Annabella Proudlock

(1943–2015)


The art dealer, educator and cultural activist Annabella Ogden Proudlock died in Jamaica on February 13, 2015, at the age of 71. Born in Porthcawl, Wales, “Annabee”, as she was known to many of her friends, worked as a fashion model in the “Swinging London” of the 1960s, during which time she first visited Jamaica for photo shoots. Later, she and her first husband, the photographer David Ogden, established a home in Jamaica, where they had two children.


Annabella Ogden Proudlock with Jamaican intuitive Leonard Daley;
photo © Edward M Gómez

Ogden worked for the production company of Perry Henzell, the director of the classic, Jamaican crime film The Harder They Come (1972), whose soundtrack helped boost reggae music worldwide. Annabella taught at a school for underprivileged children in Kingston, Jamaica’s capital. She developed a fundraising scheme that made use of children’s art on Christmas cards, an effort that opened doors for her to the local artists’ community. A few years after her husband’s death in 1978, Annabella, who now resided on Jamaica’s north coast, began developing an idea for a gallery that would serve as a commercial locus for her interests in craft, contemporary art and the work of the Jamaican intuitives, the self-taught art-makers of her adopted country whose creations had begun receiving serious attention from the National Gallery of Jamaica (NGJ) starting in the late 1970s.

With her second husband, Peter Proudlock, and other partners, including the Jamaican artists Graham Davis and Dawn Scott, Annabella co-founded Harmony Hall Ltd in Ocho Ríos, on Jamaica’s north coast. Opened in 1981, the new enterprise featured an art gallery and, under separate management, a restaurant. Both were housed in a renovated, nineteenth-century Methodist manse. Harmony Hall Gallery’s programming included craft fairs and exhibitions of works by both trained, contemporary artists and those of the intuitives. Its intuitives presentations showcased the evolving themes and techniques in the work of such artists as Ras Dizzy, Woody Joseph, Albert Artwell, Evadney Cruickshank, Woody Joseph and others. It presented the work of such contemporary Jamaican artists as Eve Foster, Susan Shirley, Cecil Cooper, Christoper Gonzales and Gene Pearson.

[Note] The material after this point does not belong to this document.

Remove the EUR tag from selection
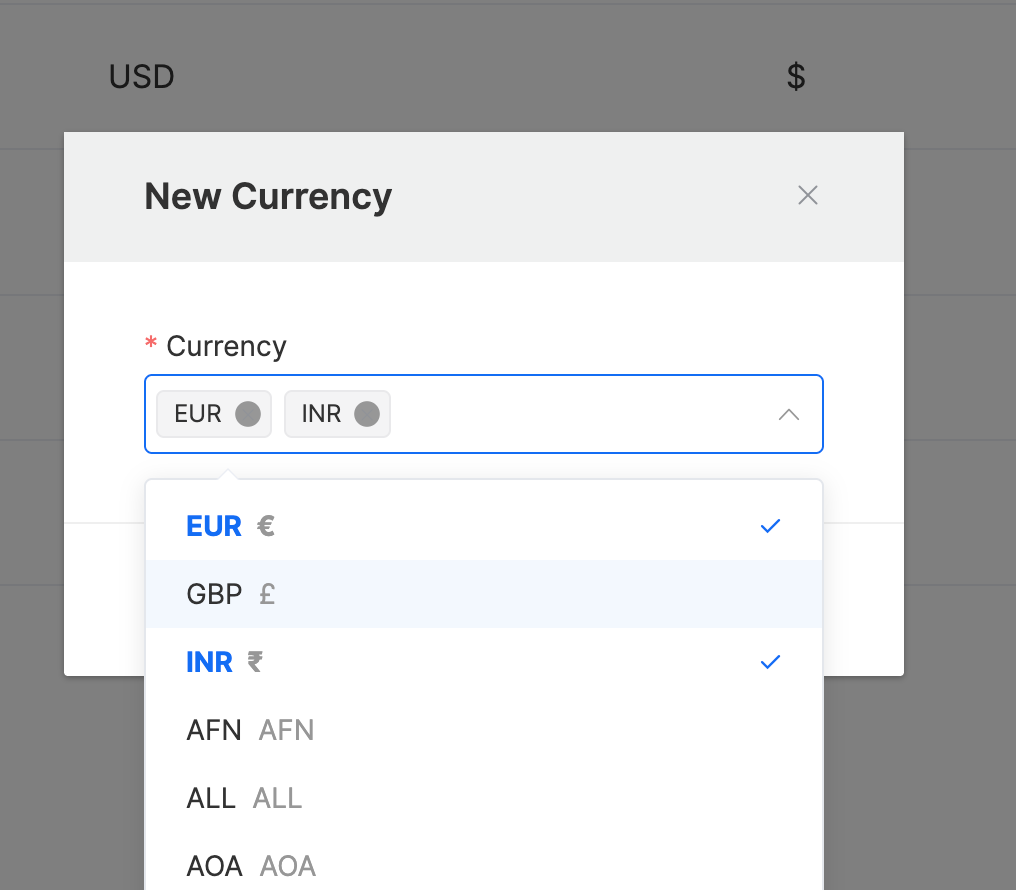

In recent years, Annabella, who had become the longest-serving member of the NGJ’s board of directors and was well known in the Caribbean as an advocate for education and entrepreneurship in the craft field, began making her own assemblage art using sea shells and found objects. She is survived by Peter Proudlock; her daughter, Jessica Ogden, a fashion designer based in Paris; and her son, Sebastian Ogden, a director of an advertising company based in Kingston.